Throw your old guns aside, my boys; the ballot is the thing
They did not have to reckon with when George the Fourth was king.
The ballot is the thing, my boys, the ballot is the thing
Will show these men how long it is since George the Fourth was king. *
​
(* Refers to the obscure 1825 conspiracy law some claim was used to gaol the strike leaders)
​
Ironically a by-election in 1892 in the seat of Barcoo provided the unions with their first opportunity for a voice in parliament. The death of local member Francis Murphy, a staunch supporter of the squatters’ cause during the strike, saw arrested but arrested but acquitted shearer Tommy Ryan, up against the conservatives’ choice , proprietor of the Western Champion, William Campbell.
​
On March 5, Ryan won the seat of Barcoo and became the first Labor parliamentary representative in Queensland. Just seven years later, in December 1899, Queensland went on to have the world’s first Labor Government.
The Shearers’ Strike of 1891 and the dramatic happenings around a large gum tree near Barcaldine railway station marked the beginnings of the working man’s voice in Queensland politics.
The Tree of Knowledge, so named because of all that had passed beneath its branches, is believed to be between 170 and 200 years old and every effort has been made to preserve it. Emergency surgery was performed in 1982, 1986, and 1990 and today it still stands as one of Australia’s most significant living breathing monuments to its proud workers.
In 1893 William Lane, editor of The Worker and an inspirational and radical journalist who was especially revered by the bushworkers, led a group of Australians to the New Australia and Cosme Colonies in Paraguay in South America to pursue his “Utopian dream”.
Amongst them were many disillusioned unionists and their families from Barcaldine including Denis Hoare (who returned in 1897 and became the first caretaker of the Barcaldine swimming pool in 1908).
Hugh Blackwell, one of the arrested strike leaders also went to Paraguay as did Mary Cameron who met her husband Billy Gilmore, and went onto become celebrated literary figure - Mary Gilmore.
The Strike Leaders
These men, through their courage, determination and dedication to the principles, objectives and ideals of the Union Movement, played a leading role in the formation of Australia's Labour and Political Movement.
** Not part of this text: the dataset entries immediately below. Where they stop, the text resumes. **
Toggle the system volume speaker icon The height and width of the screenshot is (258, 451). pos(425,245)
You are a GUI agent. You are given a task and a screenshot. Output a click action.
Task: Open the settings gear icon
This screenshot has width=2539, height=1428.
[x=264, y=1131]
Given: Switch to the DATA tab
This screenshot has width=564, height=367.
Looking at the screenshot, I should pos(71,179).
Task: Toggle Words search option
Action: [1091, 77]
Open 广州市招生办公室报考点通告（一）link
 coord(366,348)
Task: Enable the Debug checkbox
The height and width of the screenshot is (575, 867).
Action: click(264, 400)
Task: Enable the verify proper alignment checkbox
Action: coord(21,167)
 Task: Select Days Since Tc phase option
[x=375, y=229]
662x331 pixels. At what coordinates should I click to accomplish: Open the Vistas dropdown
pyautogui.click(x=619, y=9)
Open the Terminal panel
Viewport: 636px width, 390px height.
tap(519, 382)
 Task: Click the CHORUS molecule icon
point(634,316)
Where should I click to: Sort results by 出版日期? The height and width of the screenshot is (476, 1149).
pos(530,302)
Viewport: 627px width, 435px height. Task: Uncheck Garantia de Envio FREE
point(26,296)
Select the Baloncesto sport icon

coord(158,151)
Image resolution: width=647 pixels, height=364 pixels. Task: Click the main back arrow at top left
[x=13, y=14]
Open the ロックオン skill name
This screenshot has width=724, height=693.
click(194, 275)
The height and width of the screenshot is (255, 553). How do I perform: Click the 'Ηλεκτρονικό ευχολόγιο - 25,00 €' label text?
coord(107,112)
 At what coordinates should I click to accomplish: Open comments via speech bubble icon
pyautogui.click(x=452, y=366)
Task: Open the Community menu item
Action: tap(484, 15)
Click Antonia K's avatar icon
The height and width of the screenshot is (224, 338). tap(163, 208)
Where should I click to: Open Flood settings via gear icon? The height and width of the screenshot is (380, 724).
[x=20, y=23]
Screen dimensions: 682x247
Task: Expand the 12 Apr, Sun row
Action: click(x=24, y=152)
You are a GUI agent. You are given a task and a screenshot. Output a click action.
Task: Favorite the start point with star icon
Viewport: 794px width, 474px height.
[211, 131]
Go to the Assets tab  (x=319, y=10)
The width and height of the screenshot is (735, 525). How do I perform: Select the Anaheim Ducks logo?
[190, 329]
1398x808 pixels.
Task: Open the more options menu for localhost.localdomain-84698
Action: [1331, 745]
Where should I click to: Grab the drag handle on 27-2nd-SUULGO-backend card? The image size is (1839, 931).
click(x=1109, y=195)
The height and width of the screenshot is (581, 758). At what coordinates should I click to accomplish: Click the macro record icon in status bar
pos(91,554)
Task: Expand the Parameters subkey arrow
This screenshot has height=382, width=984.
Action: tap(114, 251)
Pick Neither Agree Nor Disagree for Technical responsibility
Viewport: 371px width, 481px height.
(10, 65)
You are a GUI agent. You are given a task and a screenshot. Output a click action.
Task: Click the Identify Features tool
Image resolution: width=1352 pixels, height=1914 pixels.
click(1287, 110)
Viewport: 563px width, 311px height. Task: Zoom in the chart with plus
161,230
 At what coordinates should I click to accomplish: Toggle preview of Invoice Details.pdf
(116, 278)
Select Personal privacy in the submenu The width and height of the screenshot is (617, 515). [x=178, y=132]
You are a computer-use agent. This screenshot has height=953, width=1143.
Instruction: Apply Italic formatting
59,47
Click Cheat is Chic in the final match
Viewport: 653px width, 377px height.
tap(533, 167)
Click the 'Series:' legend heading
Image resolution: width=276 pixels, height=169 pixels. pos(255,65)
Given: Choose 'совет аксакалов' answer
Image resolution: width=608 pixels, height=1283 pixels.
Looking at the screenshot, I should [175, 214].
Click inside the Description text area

They spearheaded the many reforms which were to result in a vastly improved way of life for Australians generally.
Of the strike leaders who were arrested some went on to play significant roles in public life after release from prison.
W. Fothergill carried on a baker's business in Barcaldine, became a member of various committees and was Shire Chairman 1919-1920. He is buried in the Barcaldine Cemetery.
​
W. Hamilton won the seat of Gregory for Labour in 1899, and subsequently became President of the Queensland Legislative Council. He died in 1920.
​
G. Taylor was appointed speaker of the Western Australian Legislative Assembly.
​
T.J. Ryan became the first endorsed Labour member of the Queensland Legislative Assembly in 1892. He died in Barcaldine on 1 August 1921, aged 45.
​
J. Stuart became a writer of note and eventually editor of the Westralian Worker.